* WHAT THE TASK ASKS
Please return every line in the entries below with the word "number" in it.

* DATA SUPPLIED
-----

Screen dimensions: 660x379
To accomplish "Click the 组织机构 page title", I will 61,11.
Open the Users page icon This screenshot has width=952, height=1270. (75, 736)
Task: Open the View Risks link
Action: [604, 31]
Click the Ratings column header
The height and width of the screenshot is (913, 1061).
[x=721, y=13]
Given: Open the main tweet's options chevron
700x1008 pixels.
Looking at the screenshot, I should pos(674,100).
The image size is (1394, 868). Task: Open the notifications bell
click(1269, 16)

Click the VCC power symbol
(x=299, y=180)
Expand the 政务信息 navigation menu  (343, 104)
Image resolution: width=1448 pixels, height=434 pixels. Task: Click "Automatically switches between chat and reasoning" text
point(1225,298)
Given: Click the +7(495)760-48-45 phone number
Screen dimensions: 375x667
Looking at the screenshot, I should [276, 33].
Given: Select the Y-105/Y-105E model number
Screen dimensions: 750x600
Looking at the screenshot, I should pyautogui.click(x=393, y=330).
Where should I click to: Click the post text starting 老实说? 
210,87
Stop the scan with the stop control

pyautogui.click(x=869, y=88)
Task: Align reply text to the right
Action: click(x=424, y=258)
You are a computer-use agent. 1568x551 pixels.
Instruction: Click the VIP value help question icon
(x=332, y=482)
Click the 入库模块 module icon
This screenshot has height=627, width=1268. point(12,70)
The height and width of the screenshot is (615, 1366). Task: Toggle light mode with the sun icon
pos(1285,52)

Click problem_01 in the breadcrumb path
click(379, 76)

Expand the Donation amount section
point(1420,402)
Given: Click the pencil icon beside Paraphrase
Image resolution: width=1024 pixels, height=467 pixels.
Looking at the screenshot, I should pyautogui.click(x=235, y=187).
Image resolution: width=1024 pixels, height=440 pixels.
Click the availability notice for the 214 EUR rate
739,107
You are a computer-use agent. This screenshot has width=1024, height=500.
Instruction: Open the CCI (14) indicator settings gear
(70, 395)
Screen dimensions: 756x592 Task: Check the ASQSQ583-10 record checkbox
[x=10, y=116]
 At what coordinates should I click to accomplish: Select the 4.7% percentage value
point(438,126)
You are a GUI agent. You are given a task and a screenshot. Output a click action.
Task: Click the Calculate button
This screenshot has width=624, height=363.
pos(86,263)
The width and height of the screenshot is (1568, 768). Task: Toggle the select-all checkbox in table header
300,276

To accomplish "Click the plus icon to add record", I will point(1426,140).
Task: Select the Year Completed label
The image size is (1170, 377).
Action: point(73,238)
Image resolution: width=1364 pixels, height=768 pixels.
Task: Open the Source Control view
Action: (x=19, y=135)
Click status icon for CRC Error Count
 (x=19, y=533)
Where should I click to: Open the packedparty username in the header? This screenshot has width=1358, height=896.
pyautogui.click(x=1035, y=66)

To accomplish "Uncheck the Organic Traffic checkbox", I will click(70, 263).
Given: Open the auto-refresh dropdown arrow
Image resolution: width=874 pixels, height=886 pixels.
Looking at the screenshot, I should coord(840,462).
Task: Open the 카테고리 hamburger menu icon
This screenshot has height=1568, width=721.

-----

* SOLUTION TO THIS TASK
Given: Click the +7(495)760-48-45 phone number
Given: Select the Y-105/Y-105E model number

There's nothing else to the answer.